Prolonged recovery time after eruptive disturbance of a deep-sea hydrothermal vent community
|Author(s)||Mullineaux L. S.1, Mills S. W.1, Le Bris N.2, Beaulieu S. E.1, Sievert S. M.1, Dykman L. N.1|
|Affiliation(s)||1 : Biology Department, Woods Hole Oceanographic Institution, Woods Hole, MA, USA
2 : CNRS-Sorbonne Université, Benthic Ecogeochemistry Laboratory, Banyuls-sur-Mer, France
|Source||Proceedings Of The Royal Society B-biological Sciences (0962-8452) (Royal Society of London), 2020-12 , Vol. 287 , N. 1941 , P. 20202070 (8p.)|
|WOS© Times Cited||2|
|Keyword(s)||succession, hydrothermal vent, disturbance, resilience, seafloor eruption, colonization|
Deep-sea hydrothermal vents are associated with seafloor tectonic and magmatic activity, and the communities living there are subject to disturbance. Eruptions can be frequent and catastrophic, raising questions about how these communities persist and maintain regional biodiversity. Prior studies of frequently disturbed vents have led to suggestions that faunal recovery can occur within 2–4 years.
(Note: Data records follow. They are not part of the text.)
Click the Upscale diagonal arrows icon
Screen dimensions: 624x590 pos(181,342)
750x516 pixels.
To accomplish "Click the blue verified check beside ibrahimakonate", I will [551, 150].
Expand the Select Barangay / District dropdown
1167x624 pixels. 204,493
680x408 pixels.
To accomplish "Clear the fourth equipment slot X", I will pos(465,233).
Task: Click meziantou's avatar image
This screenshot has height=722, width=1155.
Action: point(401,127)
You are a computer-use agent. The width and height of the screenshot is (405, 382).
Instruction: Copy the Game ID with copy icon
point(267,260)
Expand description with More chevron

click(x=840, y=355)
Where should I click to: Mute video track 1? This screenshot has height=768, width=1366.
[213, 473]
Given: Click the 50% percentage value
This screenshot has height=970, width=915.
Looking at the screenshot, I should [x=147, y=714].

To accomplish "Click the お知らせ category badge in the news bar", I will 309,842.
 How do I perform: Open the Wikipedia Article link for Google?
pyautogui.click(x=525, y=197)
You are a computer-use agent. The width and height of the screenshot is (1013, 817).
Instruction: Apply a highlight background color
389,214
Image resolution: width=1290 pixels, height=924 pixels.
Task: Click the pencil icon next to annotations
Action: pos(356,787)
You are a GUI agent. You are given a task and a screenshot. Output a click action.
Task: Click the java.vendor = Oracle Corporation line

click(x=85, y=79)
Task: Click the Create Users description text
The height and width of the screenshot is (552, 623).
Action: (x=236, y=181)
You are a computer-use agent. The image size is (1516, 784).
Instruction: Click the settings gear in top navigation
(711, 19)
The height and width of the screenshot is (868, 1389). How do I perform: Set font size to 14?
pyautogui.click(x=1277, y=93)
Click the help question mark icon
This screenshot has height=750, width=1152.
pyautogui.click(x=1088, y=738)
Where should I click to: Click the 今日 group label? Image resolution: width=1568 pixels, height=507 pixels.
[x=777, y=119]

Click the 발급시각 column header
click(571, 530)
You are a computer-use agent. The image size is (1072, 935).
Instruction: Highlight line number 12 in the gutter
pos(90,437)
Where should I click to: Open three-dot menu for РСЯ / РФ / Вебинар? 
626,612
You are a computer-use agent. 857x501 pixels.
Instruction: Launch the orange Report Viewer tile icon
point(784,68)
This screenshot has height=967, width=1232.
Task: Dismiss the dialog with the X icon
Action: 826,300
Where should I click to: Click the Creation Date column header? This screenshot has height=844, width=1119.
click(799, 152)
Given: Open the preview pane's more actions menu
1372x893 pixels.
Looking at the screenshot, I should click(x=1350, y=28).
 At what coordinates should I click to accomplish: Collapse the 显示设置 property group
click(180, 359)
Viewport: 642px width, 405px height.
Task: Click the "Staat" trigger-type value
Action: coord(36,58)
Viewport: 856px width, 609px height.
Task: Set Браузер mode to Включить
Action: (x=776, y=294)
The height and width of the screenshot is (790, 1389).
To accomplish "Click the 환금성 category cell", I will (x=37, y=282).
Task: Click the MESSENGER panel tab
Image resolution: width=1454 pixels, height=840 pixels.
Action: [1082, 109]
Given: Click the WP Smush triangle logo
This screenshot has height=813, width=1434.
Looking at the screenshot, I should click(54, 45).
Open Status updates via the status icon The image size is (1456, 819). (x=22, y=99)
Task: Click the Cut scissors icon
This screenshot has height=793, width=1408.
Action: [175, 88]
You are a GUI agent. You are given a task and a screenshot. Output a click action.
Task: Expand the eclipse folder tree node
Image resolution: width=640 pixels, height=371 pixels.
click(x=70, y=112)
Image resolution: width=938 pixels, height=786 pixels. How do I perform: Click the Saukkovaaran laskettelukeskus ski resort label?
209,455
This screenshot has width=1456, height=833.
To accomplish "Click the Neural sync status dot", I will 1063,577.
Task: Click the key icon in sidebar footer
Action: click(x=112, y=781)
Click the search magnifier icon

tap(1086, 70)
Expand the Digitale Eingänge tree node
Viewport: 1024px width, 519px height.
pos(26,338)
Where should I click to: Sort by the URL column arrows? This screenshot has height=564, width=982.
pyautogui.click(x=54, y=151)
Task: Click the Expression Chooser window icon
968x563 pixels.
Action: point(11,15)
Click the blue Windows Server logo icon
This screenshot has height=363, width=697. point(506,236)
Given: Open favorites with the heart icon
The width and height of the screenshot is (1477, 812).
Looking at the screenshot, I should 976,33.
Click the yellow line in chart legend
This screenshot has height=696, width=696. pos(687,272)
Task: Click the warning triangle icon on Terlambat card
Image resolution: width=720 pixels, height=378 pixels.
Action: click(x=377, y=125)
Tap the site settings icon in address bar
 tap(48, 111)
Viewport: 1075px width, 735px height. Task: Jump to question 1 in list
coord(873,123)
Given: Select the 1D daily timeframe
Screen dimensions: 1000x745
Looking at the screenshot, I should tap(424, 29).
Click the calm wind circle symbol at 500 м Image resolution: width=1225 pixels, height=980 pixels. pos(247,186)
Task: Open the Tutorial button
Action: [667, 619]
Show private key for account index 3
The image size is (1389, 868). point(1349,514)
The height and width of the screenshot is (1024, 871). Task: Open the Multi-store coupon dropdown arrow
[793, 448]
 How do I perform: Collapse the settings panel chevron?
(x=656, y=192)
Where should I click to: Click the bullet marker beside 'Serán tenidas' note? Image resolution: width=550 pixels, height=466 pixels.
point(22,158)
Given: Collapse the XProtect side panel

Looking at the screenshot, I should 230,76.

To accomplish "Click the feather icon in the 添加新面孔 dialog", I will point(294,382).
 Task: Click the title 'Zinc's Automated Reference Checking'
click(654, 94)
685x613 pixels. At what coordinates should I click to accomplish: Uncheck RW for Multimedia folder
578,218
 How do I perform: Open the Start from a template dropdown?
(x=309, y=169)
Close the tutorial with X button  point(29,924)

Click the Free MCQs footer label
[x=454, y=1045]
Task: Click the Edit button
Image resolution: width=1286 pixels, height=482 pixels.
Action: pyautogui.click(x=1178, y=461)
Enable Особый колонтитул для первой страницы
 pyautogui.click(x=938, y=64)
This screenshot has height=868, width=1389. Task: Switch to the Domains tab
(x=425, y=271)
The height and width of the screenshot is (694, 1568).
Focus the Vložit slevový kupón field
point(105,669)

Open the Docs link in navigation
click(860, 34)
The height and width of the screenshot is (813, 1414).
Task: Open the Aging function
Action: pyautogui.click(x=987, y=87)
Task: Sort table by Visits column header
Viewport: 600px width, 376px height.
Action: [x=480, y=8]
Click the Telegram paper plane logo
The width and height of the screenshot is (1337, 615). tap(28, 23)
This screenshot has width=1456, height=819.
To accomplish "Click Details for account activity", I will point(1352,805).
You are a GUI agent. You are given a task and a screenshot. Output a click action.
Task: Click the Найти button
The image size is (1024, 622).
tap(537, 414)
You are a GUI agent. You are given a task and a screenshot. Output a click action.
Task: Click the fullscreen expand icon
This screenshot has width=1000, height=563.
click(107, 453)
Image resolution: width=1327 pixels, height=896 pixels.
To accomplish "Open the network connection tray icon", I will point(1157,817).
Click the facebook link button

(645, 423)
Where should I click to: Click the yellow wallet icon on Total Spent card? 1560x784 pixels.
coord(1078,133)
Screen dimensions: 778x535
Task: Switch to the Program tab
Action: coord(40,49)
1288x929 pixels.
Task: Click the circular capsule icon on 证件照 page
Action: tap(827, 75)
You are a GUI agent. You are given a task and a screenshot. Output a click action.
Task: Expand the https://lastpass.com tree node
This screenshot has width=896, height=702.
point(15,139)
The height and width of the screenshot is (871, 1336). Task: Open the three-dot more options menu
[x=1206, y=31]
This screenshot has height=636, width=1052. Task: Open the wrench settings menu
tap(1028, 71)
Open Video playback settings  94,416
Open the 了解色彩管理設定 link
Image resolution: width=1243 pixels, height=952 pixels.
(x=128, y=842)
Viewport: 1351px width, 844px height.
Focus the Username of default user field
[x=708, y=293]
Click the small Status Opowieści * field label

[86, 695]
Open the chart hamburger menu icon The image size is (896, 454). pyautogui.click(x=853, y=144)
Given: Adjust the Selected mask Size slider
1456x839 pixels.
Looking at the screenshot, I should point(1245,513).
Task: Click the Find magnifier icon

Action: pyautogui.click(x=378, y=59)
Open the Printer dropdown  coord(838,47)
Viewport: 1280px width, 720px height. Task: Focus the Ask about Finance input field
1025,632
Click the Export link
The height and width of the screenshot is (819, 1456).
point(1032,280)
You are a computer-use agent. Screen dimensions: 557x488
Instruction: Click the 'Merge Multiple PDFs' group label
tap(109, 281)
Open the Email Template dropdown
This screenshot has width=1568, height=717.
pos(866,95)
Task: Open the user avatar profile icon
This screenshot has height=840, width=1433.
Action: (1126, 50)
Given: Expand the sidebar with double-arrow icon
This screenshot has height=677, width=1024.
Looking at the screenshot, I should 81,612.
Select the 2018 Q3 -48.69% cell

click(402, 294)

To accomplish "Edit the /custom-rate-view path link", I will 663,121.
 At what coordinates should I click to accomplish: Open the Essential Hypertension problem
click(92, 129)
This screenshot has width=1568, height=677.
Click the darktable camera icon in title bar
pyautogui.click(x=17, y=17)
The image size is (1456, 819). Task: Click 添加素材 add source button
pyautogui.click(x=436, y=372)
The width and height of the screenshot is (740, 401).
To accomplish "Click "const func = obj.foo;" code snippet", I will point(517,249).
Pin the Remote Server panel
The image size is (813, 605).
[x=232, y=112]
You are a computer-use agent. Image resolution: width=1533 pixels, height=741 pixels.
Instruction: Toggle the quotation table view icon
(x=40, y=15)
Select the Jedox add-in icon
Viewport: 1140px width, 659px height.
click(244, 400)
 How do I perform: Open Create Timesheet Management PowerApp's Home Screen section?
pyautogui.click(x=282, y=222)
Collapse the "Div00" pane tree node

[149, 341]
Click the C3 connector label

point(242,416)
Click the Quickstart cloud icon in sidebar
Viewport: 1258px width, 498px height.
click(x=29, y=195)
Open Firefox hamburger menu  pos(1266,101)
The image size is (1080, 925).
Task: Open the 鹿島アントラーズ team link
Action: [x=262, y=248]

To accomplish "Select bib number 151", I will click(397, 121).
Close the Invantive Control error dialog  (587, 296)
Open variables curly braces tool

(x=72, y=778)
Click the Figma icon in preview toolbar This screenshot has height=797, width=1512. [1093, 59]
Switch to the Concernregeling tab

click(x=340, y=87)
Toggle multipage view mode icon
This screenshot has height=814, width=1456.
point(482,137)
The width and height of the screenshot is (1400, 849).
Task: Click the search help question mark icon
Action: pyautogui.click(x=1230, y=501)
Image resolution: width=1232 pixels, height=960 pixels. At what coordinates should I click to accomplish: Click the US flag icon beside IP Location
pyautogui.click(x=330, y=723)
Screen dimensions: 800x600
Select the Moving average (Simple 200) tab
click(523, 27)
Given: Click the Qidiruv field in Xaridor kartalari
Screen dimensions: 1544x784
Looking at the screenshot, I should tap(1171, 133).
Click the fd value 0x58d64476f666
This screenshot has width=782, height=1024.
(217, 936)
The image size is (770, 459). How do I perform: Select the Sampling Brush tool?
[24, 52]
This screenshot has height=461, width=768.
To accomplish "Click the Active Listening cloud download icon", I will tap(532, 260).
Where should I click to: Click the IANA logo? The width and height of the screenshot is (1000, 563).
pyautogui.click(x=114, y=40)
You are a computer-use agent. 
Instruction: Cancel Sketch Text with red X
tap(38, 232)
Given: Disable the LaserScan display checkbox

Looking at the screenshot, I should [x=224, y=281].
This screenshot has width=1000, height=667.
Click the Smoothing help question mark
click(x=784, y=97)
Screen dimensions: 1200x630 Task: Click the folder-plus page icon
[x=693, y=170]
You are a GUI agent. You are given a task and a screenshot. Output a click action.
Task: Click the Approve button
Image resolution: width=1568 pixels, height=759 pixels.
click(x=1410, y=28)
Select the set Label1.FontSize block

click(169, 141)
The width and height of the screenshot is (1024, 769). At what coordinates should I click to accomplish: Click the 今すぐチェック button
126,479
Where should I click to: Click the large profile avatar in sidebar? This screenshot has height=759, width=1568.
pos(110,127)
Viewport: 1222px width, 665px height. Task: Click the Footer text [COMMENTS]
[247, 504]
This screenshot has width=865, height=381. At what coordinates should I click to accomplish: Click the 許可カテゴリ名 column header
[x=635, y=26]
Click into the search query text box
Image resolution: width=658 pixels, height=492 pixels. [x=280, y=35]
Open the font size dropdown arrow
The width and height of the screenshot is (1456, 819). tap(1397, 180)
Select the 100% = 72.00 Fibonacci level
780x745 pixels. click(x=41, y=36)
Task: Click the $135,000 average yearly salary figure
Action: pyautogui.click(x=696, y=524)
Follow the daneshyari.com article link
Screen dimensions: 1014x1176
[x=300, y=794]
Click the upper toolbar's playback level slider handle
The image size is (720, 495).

We use an unprecedented long-term (11-year) series of colonization data following a catastrophic 2006 seafloor eruption on the East Pacific Rise to show that faunal successional changes continue beyond a decade following the disturbance. Species composition at nine months post-eruption was conspicuously different than the pre-eruption ‘baseline' state, which had been characterized in 1998 (85 months after disturbance by the previous 1991 eruption). By 96 months post-eruption, species composition was approaching the pre-eruption state, but continued to change up through to the end of our measurements at 135 months, indicating that the ‘baseline' state was not a climax community. The strong variation observed in species composition across environmental gradients and successional stages highlights the importance of long-term, distributed sampling in order to understand the consequences of disturbance for maintenance of a diverse regional species pool. This perspective is critical for characterizing the resilience of vent species to both natural disturbance and human impacts such as deep-sea mining.